Apex Airpark is considered a rural essential airport by the state Department of Transportation.
“Every airport is important to the system at large” because of its use in natural disasters and other emergencies, said Carter Timmerman, aviation planner with the aviation division of the state Department of Transportation.
Because the airport is at a “high point,” planes can fly in supplies if highways are blocked, said Bernert. The state Department of Fish and Wildlife operates out of the airpark to conduct fish counts. Other agencies also use the airpark, including the Washington State Patrol.
Bernert estimated the airpark has about 65 planes, all two and four-seaters with the exception of a few that can seat six. About 15 to 20 planes takeoff and land each day, with numbers higher in the summer, he added.

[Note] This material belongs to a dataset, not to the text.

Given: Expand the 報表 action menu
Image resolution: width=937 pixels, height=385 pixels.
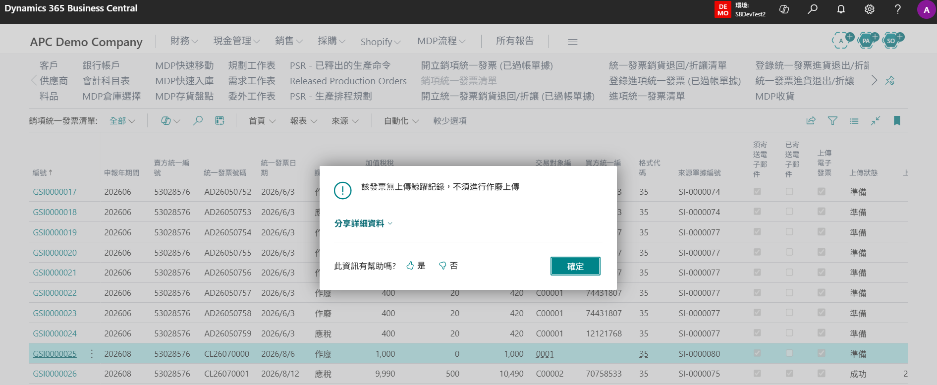Looking at the screenshot, I should 303,121.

The 68-year-old is grateful for his easy access to the airstrip, but is worried with closures of small airports across the state. Blaine Municipal Airport in Whatcom County and JZ Airport in Almira in Lincoln County both closed in 2008, with an airport in Spanaway scheduled to close, according to the state Department of Transportation.
“As the population continues to grow, then the pressure comes up to stop the noise and the airports go away,” Bernert said.
Though Bernert has concerns, he still enjoys the freedom flying gives him to go anywhere he wants. He has traveled all over the country by plane including to Tennessee, California and Louisiana.
For Stasny, it’s always been his goal.
“People live on golf courses and lake-fronts,” he said. “Living on an airport was my dream.”